## YOUR TASK
Switch "Image resolution" to "Screenshot size" in the rows beginning at the line that has "pixels, height=584 pixels." and stopping after the line that has "I want to click on bar-laender-2010, so", and give those lines again with nothing else changed.

## Collected data entries

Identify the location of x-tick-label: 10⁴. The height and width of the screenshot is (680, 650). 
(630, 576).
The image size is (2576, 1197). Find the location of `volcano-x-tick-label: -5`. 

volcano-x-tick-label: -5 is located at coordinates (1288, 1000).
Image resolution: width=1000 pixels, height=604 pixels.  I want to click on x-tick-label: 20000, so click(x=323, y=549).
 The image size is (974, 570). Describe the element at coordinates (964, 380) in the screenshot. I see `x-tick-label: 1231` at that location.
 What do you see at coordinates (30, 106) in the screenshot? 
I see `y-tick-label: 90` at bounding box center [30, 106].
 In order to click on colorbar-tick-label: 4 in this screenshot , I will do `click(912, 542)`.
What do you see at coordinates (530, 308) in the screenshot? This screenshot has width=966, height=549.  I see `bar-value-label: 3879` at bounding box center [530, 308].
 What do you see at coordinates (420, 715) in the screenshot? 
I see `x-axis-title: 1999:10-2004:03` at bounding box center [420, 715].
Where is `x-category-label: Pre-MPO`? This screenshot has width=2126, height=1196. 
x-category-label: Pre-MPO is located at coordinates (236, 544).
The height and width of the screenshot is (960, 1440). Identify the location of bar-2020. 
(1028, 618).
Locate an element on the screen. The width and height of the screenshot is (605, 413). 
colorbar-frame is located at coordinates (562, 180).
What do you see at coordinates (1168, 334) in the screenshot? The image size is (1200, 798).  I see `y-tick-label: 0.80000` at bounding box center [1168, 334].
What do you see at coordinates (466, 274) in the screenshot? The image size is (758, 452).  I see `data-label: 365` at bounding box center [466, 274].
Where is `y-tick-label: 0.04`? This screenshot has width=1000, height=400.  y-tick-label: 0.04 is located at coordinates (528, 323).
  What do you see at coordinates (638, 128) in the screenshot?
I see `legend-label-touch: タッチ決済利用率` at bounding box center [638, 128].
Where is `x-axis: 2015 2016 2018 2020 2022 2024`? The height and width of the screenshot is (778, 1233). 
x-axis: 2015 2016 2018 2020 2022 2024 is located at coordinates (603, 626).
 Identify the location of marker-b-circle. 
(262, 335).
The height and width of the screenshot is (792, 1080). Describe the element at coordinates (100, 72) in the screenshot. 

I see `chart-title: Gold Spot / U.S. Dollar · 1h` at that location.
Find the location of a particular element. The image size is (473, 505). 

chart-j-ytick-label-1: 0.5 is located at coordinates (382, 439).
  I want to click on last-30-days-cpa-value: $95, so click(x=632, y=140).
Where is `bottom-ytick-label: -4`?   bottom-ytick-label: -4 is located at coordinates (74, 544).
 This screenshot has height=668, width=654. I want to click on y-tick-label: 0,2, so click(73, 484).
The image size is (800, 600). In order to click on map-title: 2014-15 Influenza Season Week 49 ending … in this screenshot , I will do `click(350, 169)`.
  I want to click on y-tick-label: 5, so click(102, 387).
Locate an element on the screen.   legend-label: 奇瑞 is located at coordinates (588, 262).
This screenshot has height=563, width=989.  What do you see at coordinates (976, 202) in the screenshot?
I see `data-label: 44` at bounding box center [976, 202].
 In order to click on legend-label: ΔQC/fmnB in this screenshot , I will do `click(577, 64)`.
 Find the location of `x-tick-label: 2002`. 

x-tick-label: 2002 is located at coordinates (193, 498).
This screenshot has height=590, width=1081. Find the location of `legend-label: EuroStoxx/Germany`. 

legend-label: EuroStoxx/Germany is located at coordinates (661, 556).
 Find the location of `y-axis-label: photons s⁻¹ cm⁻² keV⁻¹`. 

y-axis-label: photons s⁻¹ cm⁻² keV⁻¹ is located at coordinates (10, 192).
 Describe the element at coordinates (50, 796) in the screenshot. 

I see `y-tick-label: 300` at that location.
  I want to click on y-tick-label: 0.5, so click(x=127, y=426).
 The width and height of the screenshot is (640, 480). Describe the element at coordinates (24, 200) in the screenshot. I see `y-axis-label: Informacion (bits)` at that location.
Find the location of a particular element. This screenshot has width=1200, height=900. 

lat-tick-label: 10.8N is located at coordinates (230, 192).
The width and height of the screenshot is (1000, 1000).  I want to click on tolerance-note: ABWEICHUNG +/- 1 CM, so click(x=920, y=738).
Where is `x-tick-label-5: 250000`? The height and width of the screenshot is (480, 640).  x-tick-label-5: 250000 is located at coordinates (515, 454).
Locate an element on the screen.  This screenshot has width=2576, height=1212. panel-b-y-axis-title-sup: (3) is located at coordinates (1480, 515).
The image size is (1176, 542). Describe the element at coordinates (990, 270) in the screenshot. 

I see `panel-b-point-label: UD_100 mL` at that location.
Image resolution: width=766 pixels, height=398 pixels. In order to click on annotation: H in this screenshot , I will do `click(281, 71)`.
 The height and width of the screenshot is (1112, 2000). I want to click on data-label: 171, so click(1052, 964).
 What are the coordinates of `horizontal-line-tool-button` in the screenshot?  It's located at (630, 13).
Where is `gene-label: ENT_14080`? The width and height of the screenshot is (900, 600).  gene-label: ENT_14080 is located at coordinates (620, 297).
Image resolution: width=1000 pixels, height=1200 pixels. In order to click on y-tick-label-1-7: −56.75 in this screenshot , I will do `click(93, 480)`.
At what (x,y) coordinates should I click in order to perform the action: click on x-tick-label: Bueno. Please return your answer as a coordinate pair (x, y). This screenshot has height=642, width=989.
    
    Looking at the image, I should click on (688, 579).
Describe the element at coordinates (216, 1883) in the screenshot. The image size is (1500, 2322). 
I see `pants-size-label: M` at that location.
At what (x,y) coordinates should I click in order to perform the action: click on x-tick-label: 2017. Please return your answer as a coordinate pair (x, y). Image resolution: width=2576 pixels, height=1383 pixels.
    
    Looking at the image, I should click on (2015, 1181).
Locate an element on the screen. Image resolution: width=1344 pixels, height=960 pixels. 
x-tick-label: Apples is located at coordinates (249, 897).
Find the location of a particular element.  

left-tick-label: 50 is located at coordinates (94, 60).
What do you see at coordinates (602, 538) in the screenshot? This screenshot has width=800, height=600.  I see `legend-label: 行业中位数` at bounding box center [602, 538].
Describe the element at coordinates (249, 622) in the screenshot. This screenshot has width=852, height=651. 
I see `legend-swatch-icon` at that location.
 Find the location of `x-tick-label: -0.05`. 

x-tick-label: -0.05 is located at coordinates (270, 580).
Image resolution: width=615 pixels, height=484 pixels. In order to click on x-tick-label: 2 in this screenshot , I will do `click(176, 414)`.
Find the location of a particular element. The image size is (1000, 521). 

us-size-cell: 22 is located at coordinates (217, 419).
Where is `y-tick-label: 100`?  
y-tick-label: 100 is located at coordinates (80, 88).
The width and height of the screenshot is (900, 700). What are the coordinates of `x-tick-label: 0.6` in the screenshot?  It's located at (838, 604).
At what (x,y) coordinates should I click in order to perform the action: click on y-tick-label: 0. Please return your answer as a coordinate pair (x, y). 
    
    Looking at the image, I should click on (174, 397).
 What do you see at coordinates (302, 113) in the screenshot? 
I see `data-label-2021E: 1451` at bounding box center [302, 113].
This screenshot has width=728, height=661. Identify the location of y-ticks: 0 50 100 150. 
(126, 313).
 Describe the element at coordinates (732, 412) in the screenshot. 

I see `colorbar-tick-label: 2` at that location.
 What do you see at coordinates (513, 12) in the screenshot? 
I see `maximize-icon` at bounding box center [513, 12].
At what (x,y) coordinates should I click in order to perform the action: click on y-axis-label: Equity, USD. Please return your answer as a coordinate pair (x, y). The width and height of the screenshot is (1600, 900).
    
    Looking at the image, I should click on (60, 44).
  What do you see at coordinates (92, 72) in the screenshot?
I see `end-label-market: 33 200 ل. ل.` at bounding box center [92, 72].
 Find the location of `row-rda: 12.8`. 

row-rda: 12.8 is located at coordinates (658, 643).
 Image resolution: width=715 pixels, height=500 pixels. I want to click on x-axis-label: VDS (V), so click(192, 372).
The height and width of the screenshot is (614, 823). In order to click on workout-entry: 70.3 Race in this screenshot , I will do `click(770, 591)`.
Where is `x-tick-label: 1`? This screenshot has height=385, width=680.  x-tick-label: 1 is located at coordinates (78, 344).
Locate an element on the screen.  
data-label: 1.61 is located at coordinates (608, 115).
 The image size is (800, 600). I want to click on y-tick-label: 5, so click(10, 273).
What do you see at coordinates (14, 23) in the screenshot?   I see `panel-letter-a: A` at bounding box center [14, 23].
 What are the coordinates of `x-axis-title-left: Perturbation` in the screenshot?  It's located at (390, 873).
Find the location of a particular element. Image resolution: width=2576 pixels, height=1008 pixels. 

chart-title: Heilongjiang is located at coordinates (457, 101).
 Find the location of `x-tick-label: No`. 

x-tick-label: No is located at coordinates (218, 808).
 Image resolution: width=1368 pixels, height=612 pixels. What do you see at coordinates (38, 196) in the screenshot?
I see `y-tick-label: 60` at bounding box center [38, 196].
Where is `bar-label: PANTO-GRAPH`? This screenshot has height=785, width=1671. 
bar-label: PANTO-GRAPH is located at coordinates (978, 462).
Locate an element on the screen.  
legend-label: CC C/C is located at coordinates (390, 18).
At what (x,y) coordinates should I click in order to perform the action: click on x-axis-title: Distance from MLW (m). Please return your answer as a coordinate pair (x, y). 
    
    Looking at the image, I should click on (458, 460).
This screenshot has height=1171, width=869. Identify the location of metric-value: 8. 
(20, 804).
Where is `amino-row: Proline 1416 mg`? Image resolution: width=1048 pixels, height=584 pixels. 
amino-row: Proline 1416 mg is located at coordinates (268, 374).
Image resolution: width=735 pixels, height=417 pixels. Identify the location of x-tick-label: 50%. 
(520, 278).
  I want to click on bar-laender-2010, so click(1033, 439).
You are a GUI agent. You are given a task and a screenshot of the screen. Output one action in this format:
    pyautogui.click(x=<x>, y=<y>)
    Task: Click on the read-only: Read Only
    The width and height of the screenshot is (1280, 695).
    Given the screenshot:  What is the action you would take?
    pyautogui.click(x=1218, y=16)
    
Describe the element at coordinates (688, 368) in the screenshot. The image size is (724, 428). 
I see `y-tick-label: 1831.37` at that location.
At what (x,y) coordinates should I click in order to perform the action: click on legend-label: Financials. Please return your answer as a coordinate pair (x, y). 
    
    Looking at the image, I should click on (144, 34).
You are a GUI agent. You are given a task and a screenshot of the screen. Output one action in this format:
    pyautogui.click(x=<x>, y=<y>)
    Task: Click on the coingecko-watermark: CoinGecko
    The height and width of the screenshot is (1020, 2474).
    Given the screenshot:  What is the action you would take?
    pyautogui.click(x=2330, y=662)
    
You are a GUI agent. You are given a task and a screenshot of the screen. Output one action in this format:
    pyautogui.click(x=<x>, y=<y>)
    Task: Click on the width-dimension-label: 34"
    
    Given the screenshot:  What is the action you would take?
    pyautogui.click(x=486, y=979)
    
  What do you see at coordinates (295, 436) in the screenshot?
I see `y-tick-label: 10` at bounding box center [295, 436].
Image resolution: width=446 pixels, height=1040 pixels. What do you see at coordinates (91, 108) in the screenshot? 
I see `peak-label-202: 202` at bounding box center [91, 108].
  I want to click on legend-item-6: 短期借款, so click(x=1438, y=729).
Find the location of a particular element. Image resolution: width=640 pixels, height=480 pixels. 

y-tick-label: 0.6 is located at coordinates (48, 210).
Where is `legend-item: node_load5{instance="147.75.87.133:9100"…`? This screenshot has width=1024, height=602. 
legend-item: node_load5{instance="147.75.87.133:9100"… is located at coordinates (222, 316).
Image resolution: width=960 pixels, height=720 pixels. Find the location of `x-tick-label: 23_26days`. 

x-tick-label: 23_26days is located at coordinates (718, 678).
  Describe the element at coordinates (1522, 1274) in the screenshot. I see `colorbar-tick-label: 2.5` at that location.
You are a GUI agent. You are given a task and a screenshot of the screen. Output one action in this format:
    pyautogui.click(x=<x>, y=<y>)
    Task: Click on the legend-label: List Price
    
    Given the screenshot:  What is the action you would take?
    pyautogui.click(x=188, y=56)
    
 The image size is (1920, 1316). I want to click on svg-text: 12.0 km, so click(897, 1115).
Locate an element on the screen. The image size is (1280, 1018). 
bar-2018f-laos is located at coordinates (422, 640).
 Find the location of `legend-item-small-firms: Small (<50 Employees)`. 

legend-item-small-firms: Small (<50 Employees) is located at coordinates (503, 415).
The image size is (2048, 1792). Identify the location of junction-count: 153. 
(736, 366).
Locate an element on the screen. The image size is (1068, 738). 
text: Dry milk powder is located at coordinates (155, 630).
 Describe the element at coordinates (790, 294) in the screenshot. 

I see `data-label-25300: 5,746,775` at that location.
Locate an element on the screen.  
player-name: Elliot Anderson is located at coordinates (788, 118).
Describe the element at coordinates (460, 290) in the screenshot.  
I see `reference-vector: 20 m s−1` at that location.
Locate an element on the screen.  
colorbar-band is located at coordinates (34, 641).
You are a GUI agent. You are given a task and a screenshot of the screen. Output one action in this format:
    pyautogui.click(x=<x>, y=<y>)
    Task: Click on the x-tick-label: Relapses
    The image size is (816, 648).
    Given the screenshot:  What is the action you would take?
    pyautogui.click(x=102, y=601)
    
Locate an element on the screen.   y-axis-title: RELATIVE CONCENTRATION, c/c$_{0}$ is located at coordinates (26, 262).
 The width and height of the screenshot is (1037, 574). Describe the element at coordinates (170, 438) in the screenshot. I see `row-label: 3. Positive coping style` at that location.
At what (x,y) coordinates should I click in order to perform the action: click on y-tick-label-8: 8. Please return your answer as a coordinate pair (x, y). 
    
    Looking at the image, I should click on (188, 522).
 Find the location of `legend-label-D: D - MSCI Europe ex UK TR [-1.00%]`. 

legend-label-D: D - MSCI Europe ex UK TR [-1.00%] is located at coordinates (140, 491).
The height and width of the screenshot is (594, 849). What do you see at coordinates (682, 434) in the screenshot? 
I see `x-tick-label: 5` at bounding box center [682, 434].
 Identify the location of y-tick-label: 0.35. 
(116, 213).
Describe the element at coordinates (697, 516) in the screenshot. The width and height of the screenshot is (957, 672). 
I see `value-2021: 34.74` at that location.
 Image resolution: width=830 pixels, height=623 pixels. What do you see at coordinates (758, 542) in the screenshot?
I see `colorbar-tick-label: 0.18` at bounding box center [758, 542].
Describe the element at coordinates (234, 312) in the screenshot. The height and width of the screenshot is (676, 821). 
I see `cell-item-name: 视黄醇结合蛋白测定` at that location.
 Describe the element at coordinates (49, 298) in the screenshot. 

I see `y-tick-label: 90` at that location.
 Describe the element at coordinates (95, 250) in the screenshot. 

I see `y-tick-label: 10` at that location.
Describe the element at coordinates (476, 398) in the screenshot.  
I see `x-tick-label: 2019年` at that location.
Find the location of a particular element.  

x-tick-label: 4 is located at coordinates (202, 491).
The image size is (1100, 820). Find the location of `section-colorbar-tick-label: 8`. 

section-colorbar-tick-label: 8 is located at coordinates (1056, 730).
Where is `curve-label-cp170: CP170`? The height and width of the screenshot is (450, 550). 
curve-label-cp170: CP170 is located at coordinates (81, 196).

## RESULT
Where is `amino-row: Proline 1416 mg`? Screenshot size: width=1048 pixels, height=584 pixels. 
amino-row: Proline 1416 mg is located at coordinates (268, 374).
Screenshot size: width=735 pixels, height=417 pixels. Identify the location of x-tick-label: 50%. 
(520, 278).
  I want to click on bar-laender-2010, so click(1033, 439).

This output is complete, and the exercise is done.